REQUIRED TASKS:
1 – In the passage on the National Assembly, on which night of the week were the civic action meetings held?
2 – Write out the passage on the National Assembly word for word, from "I’ve been going" up to and including "all that useful.".

I’ve been going through the results from yesterday’s National Assembly and am well and truly inspired by what I see. Granted, all the work needed to implement these things still remains, and there are not many concrete suggestions — but the vision is there, and there are many of us who consider that vitally important. It puts things into words that perhaps many of us have vague ideas about, but may not take the time to sit down and define in the hustle-and-bustle of our daily lives. Gives us some sort of perspective of what we would like our society to look like in the future – which of course was precisely the point. Roadmaps are all good and fine, but if you don’t know what your final destination is, they’re not really all that useful.

I have to say that I’m proud of my fellow citizens for the civil action that has been undertaken since the meltdown last year. First we had the Saturday afternoon demonstrations [which initially were met with precisely the same disdain in some circles that you see towards yesterday’s National Assembly – but in the end, of course, almost everyone wanted to own a part of them], we had the civic action meetings on Monday nights, we had the Kitchenware Revolution, and now we have the National Assembly. Which incidentally differs from the rest in that people are attempting to lift themselves above the endless bickering, anger and negativity and to approach the reconstruction of this society in a proactive, unified manner. I will go so far as to say that, even if nothing else comes out of this, it has given this society a sense of momentum and hope, and a chance to think about what we DO want, as opposed to always focusing on what we DON’T want.

GIVEN DATA:

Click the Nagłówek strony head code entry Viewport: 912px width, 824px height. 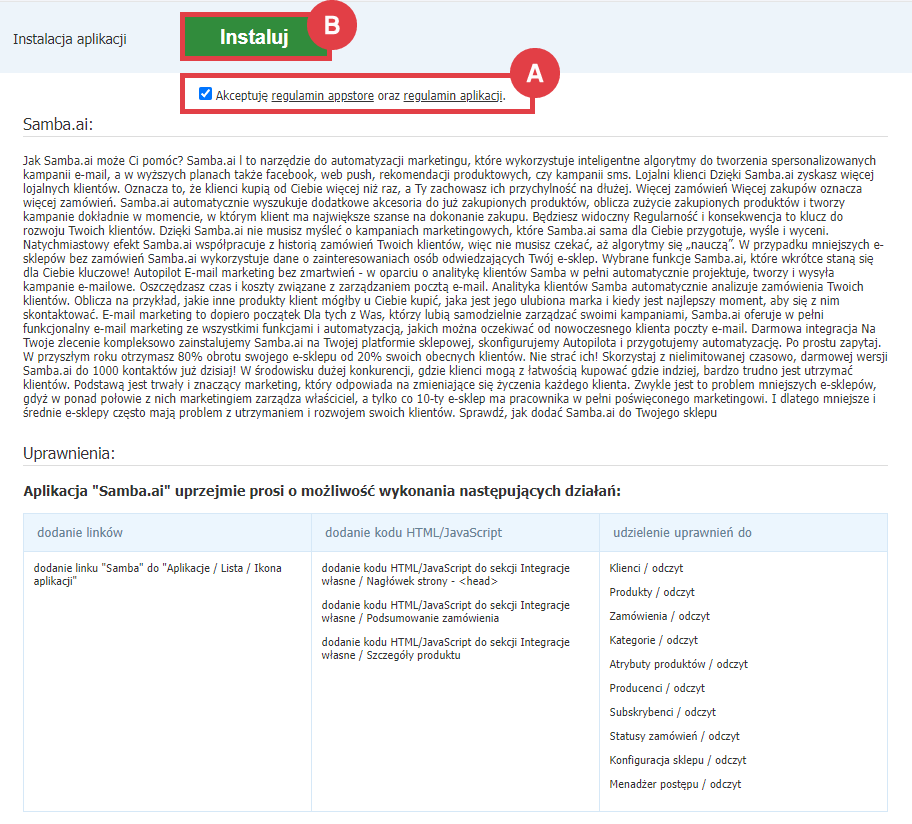point(446,574)
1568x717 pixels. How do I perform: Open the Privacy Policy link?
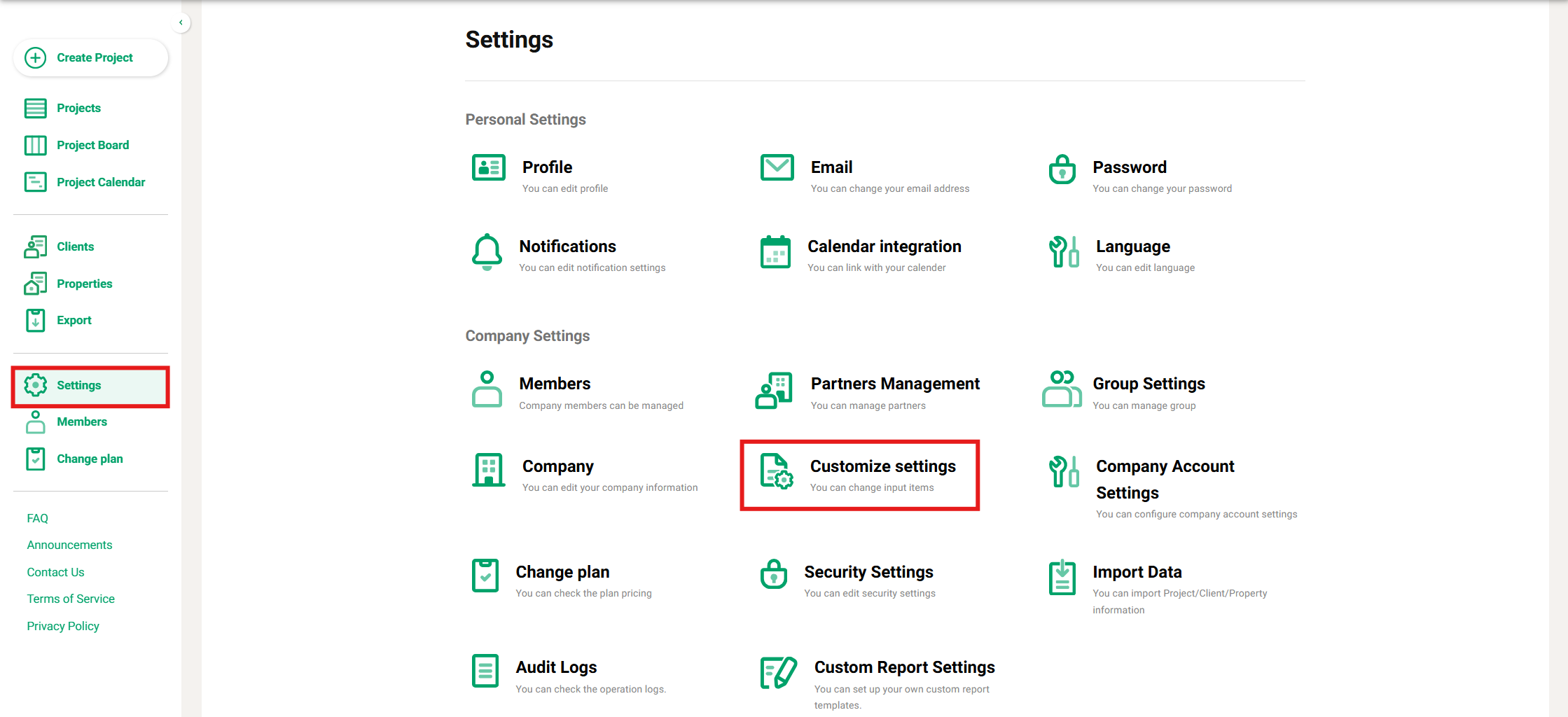click(x=63, y=626)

TASK SOLUTIONS:
1 – Monday nights.

2 –
I’ve been going through the results from yesterday’s National Assembly and am well and truly inspired by what I see. Granted, all the work needed to implement these things still remains, and there are not many concrete suggestions — but the vision is there, and there are many of us who consider that vitally important. It puts things into words that perhaps many of us have vague ideas about, but may not take the time to sit down and define in the hustle-and-bustle of our daily lives. Gives us some sort of perspective of what we would like our society to look like in the future – which of course was precisely the point. Roadmaps are all good and fine, but if you don’t know what your final destination is, they’re not really all that useful.